• [Your instructions]:
Update the items below by changing every "Viewport" to "Display", and leave everything else unchanged.

• [Data provided]:
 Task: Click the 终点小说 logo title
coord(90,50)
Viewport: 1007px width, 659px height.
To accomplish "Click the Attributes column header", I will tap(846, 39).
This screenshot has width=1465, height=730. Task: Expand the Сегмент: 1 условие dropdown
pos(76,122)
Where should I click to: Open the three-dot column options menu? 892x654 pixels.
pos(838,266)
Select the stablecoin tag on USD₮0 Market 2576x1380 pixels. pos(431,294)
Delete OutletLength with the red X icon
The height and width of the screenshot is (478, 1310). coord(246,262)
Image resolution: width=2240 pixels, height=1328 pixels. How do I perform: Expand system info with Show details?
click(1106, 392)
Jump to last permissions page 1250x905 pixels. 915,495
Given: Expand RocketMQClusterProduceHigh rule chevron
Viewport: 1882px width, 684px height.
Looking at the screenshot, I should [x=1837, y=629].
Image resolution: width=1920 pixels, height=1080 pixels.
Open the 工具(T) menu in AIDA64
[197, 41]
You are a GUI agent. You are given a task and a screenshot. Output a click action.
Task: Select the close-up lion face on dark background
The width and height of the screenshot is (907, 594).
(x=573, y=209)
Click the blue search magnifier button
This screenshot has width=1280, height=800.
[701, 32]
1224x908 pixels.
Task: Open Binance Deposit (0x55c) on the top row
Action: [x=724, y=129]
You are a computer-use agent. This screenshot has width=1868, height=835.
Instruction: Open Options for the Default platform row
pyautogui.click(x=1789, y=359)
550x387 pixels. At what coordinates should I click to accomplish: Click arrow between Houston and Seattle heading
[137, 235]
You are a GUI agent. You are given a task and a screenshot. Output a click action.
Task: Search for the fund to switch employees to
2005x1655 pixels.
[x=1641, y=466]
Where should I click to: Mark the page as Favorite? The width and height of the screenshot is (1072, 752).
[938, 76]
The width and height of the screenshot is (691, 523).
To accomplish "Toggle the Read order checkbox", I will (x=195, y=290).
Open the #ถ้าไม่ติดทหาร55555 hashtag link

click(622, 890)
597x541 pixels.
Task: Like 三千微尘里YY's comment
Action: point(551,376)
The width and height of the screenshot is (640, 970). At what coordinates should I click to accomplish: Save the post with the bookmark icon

• [Solution below]:
 Task: Click the 终点小说 logo title
coord(90,50)
Display: 1007px width, 659px height.
To accomplish "Click the Attributes column header", I will tap(846, 39).
This screenshot has width=1465, height=730. Task: Expand the Сегмент: 1 условие dropdown
pos(76,122)
Where should I click to: Open the three-dot column options menu? 892x654 pixels.
pos(838,266)
Select the stablecoin tag on USD₮0 Market 2576x1380 pixels. pos(431,294)
Delete OutletLength with the red X icon
The height and width of the screenshot is (478, 1310). coord(246,262)
Image resolution: width=2240 pixels, height=1328 pixels. How do I perform: Expand system info with Show details?
click(1106, 392)
Jump to last permissions page 1250x905 pixels. 915,495
Given: Expand RocketMQClusterProduceHigh rule chevron
Display: 1882px width, 684px height.
Looking at the screenshot, I should [x=1837, y=629].
Image resolution: width=1920 pixels, height=1080 pixels.
Open the 工具(T) menu in AIDA64
[197, 41]
You are a GUI agent. You are given a task and a screenshot. Output a click action.
Task: Select the close-up lion face on dark background
The width and height of the screenshot is (907, 594).
(x=573, y=209)
Click the blue search magnifier button
This screenshot has width=1280, height=800.
[701, 32]
1224x908 pixels.
Task: Open Binance Deposit (0x55c) on the top row
Action: [x=724, y=129]
You are a computer-use agent. This screenshot has width=1868, height=835.
Instruction: Open Options for the Default platform row
pyautogui.click(x=1789, y=359)
550x387 pixels. At what coordinates should I click to accomplish: Click arrow between Houston and Seattle heading
[137, 235]
You are a GUI agent. You are given a task and a screenshot. Output a click action.
Task: Search for the fund to switch employees to
2005x1655 pixels.
[x=1641, y=466]
Where should I click to: Mark the page as Favorite? The width and height of the screenshot is (1072, 752).
[938, 76]
The width and height of the screenshot is (691, 523).
To accomplish "Toggle the Read order checkbox", I will (x=195, y=290).
Open the #ถ้าไม่ติดทหาร55555 hashtag link

click(622, 890)
597x541 pixels.
Task: Like 三千微尘里YY's comment
Action: point(551,376)
The width and height of the screenshot is (640, 970). At what coordinates should I click to accomplish: Save the post with the bookmark icon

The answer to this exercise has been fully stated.